In una società decadente – osservava Spengler – il talento è penalizzato anziché premiato. E non è per niente un bel quadro. In una parola, è la morte della bellezza e il trionfo della mediocrità nel grigiore della generazione dei Neet e delle baby gang. Un posto d’onore, Emanuela Orlandi lo occupa (provocatoriamente parlando) nel libro di Piero Ottone “Il tramonto della nostra civiltà” edito da Mondadori.
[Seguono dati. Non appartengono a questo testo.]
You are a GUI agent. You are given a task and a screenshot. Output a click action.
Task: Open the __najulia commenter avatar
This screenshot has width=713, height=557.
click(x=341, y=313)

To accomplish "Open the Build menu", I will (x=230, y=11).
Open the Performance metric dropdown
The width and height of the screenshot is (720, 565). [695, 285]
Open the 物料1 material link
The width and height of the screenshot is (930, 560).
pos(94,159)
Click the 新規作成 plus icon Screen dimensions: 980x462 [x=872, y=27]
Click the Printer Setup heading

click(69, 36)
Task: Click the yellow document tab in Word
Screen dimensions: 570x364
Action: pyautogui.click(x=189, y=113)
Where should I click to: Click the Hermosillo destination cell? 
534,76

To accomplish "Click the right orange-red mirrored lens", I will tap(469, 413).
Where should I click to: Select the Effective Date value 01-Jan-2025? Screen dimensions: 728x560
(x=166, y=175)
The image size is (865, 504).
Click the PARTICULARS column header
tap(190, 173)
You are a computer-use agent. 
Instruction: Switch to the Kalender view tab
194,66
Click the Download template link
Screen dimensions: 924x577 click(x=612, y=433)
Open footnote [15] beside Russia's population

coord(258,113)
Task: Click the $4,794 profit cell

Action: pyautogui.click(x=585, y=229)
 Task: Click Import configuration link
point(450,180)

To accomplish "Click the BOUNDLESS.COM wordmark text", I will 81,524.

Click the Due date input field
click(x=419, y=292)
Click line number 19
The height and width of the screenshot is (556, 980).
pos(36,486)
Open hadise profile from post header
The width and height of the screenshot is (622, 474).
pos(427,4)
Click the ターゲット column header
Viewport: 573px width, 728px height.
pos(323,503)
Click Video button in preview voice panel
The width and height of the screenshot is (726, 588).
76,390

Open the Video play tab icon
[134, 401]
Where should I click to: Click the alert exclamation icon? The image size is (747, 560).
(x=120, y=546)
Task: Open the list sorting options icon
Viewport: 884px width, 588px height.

Ma non tutto è perduto, nel “viaggio al termine della notte”.

Uno degli aforismi più belli di Albert Einstein è: “Non puoi risolvere un problema con lo stesso tipo di pensiero con cui lo hai creato”. Scrive l’ottimo Vincenzo Bisbiglia nell’articolo “Stop alla caccia
agli scheletri: finiti i soldi alla Casa del Jazz” pubblicato su Il Fatto Quotidiano del 25 febbraio 2026, “I soldi a disposizione si sono bruciati in poche settimane. Circa 40 mila euro di fondi pubblici, stanziati dalla Camera di Commercio di Roma e assegnati da Confcooperative. Dovevano servire a finanziare un progetto di inserimento lavorativo legato al ripristino delle fungaie nei cunicoli sotterranei della Capitale. Sono stati investiti nella caccia agli “scheletri” della Banda della Magliana e a un tunnel segreto, sotto villa Osio a Roma che, secondo anziani investigatori potrebbe contenere la soluzione ad alcuni tra i più importanti misteri italiani. Tra cui i resti del giudice Paolo Adinolfi, sparito nel nulla il 2 luglio 1994.”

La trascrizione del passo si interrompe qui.